День же был достопамятный: круглая дата присоединения Бессарабии к СССР. Событие традиционно считалось великим и радостным. Теперь историческое значение сего факта перечеркнули, переиначили. На улицу просочились слухи: в Верховном Совете Молдовы при закрытых дверях, без доступа прессы несколько часов кряду дебатировался скользкий вопрос: как трактовать дату 28 июня? Дошло до мордобоя и рукоприкладства. Перед заходом солнца чаша весов качнулась вправо. Тут-то и явилось «эпохальное» (кто-то назвал его «нахальным») заключение: акты царского правительства (1812 года) и советской власти (1940 года) представляют собой аннексию Бессарабии Россией. Потому 28 июня объявили днем национальной скорби. В пожарном порядке и собрали печальную литургию. Неубранный (в строительных лесах) храм сиял от множества свечей метровой длины и миниатюрных огарков. Своды содрогались от великолепного хора. «Боже, прости нас, грешных. Наставь на праведный путь заблудших», – доносилось с горных высот.

Вдруг я почувствовал у локтя чье-то прикосновенье. Незнакомец с поклоном протягивал стакан розового вина. В другой руке была салфетка с порцией кутьи, по-молдавски «колида».

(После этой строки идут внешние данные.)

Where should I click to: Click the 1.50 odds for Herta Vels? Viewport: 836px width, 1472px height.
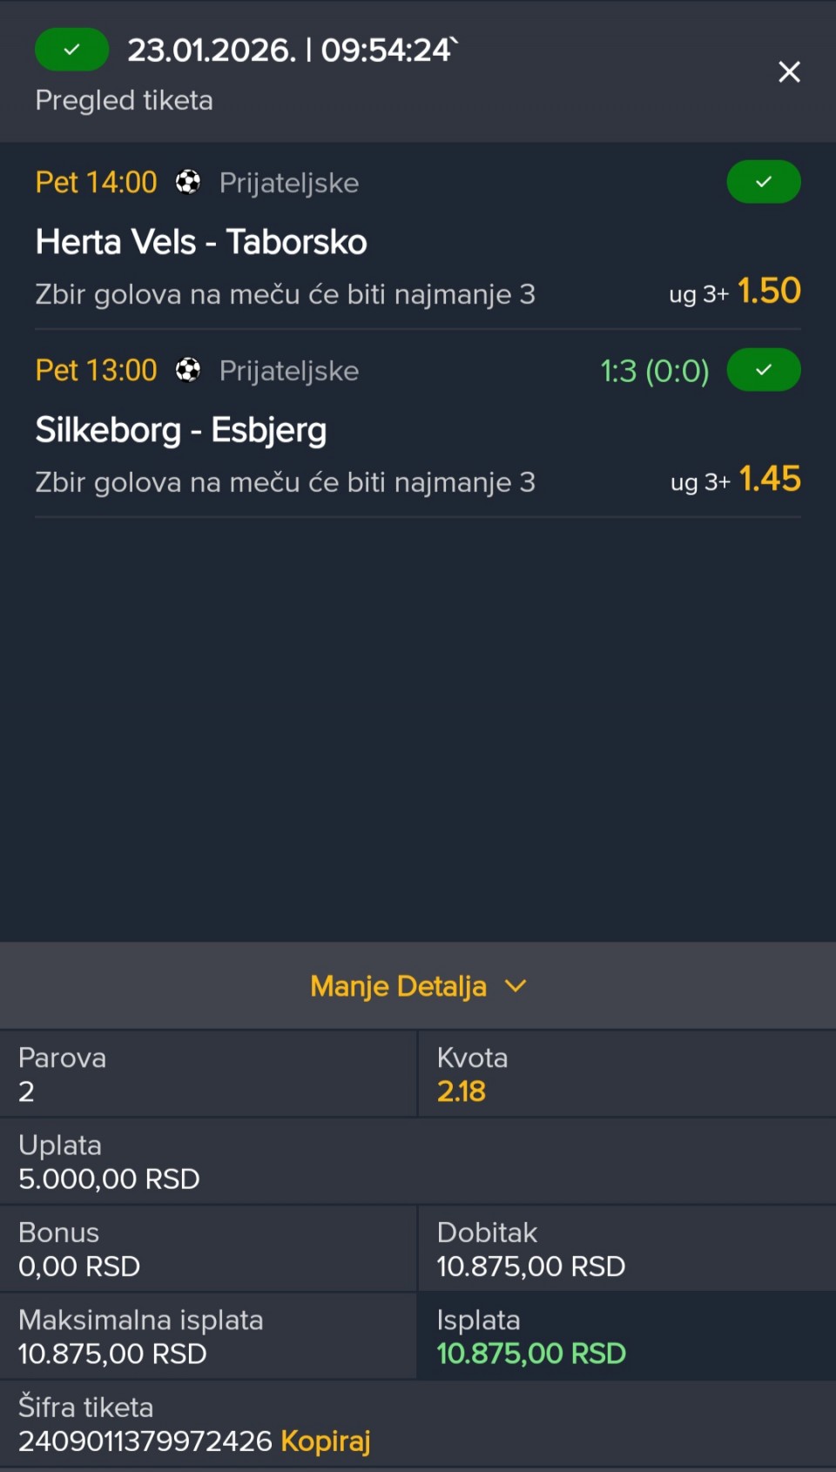click(769, 291)
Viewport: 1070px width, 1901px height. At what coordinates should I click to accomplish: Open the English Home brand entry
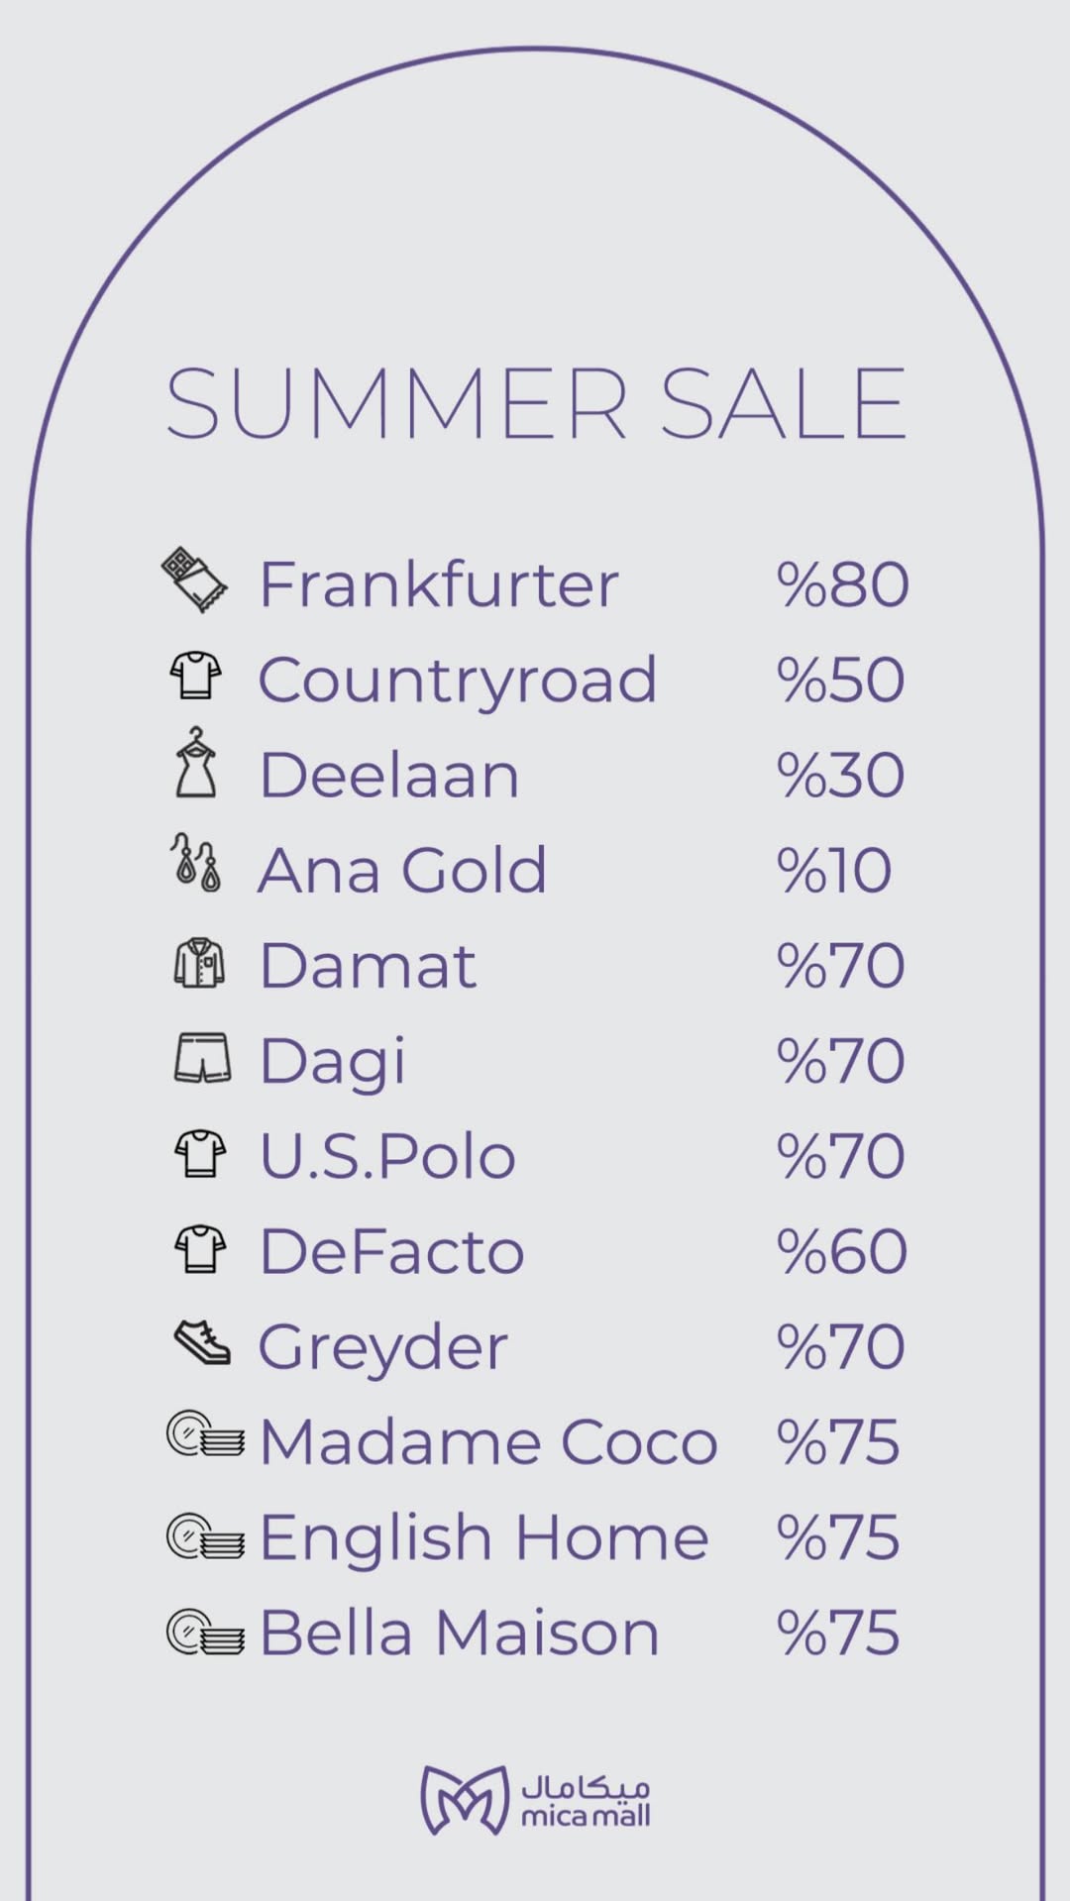point(483,1537)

– Пофтим, драгэ мя. Фиць сэнэтош![1]

– Спасибо. А за что пьем?

– За страждущих.

После причастия раздавали церковные дары. Ароматный, увесистый, кило на три калач (да к тому же еще с горящей свечой) достался и мне. Я не знал, что с ним делать. На паперти встретил о. Петрю: от его ковриги самая малость осталась. Я же боялся красоту нарушить. Хотя, по заповеди, хлеб насущный дается человеку не только для собственного пропитания, а и для того, чтобы делиться с ближними. Я погасил свечу, положил в боковой карман. Калач же стал ломать на куски и раздавать налево и направо. Мои дары принимали учтиво, с поклонами. Было приятно.

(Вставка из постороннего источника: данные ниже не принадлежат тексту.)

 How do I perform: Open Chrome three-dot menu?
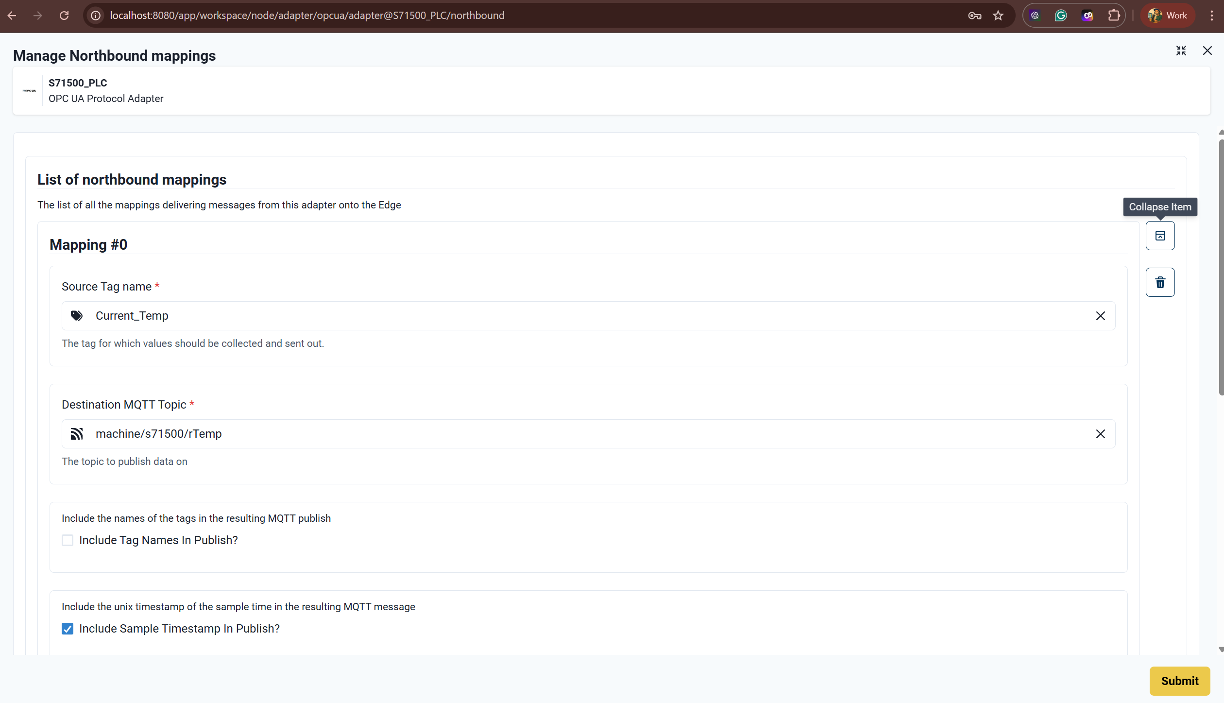1212,16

Ритуальным шагом пересекли соборную площадь. Возле арки Победы стоял наш автомобиль. Шагов пятьдесят осталось. Вдруг послышались крики, раздался топот, грохот. Пока мы пробивались сквозь толпу, выяснились кое-какие подробности. Во время богослужения к беломраморному сооружению (монумент был воздвигнут в 1846 году) подкатил микроавтобус. Из него вывалилась дюжина молодчиков, вооруженных зубилами, кайлами, молотками. Откуда-то взялась складная лестница. На глазах многочисленных зевак «неизвестные парни» с ловкостью акробатов взобрались на верхотуру и принялись крушить белоснежные плиты с текстами приказов главнокомандующего по случаю освобождения столицы Молдавии от немецко-фашистских захватчиков.

Могучий монумент в считанные минуты оброс грудами битого камня. Кто-то попытался было помешать вандалам. Я тоже рванулся защищать национальную святыню. Но меня опередили. Отец Петря визуально вычислил их командира и, размахивая широченными рукавами подрясника, бросился на громилу, аки воробей на вепря. Поначалу бой складывался в нашу пользу. Однако силы были слишком неравные. Вокруг протоиерея образовалось плотное кольцо боевиков, и друг мой правильно сделал, что ретировался. А в это время за неравной схваткой спокойно наблюдали блюстители порядка.

– Их тут целая шайка, – задыхаясь, говорил о. Петря. – А главное, эта безумная акция, как я понимаю, согласована с руководством Народного фронта. Возможно, что ими и инспирирована, – добавил он с горечью. – Позор на всю Европу!

От вынесенного из храма благодатного настроения не осталось и следа. Мне тоже подумалось: кто-то нарочно решил совместить божественное и сатанинское.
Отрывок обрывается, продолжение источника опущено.